George Lucas on his controversial edits to ''Star Wars'' -- The director of the classic ''Trilogy'' -- available for the first time on DVD -- talks about the franchise's past and future

By Mark Harris
Updated September 16, 2004 at 04:00 AM EDT
Credit: Star Wars: © & TM Lucasfilm. All Rights Reserved
  • Movie

As the whole moviegoing world knows by now, George Lucas grew up on cliff-hanger movie serials, so it’s especially momentous that the 60-year-old writer-director-technological innovator is at last about to wrap up all of the plot threads and close the book on a three-decade phase of his career that he still, surprisingly, refers to as a ”detour.” This week brings the long-awaited arrival of the revised (he prefers ”completed”) editions of Star Wars, The Empire Strikes Back, and Return of the Jedi on DVD, with retoolings that will delight many fans and frustrate some film preservationists.
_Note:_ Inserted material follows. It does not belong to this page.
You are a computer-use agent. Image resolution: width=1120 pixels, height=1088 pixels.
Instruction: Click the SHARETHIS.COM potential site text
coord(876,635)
At the same time, a double-disc edition of Lucas’ first film, 1971’s dark, dystopian THX 1138, in which Lucas directed a young Robert Duvall, offers buffs a chance to see a considerably grimmer vision of a George Lucas future world and get a taste of the semi-abstract experimental filmmaking that he once expected would define his career. And next May 19 will bring the release of Star Wars: Episode III — Revenge of the Sith, the movie that finally reveals just how and why Anakin Skywalker became Darth Vader, and is likely to push the Star Wars franchise’s worldwide grosses close to the $4 billion mark.

On a recent visit to New York City during which Lucas, his early boss Francis Ford Coppola, and his THX 1138 coscreenwriter-sound designer Walter Murch reunited to celebrate THX‘s rerelease, Lucas sat down with EW to talk about Star Wars‘ past, present, and future.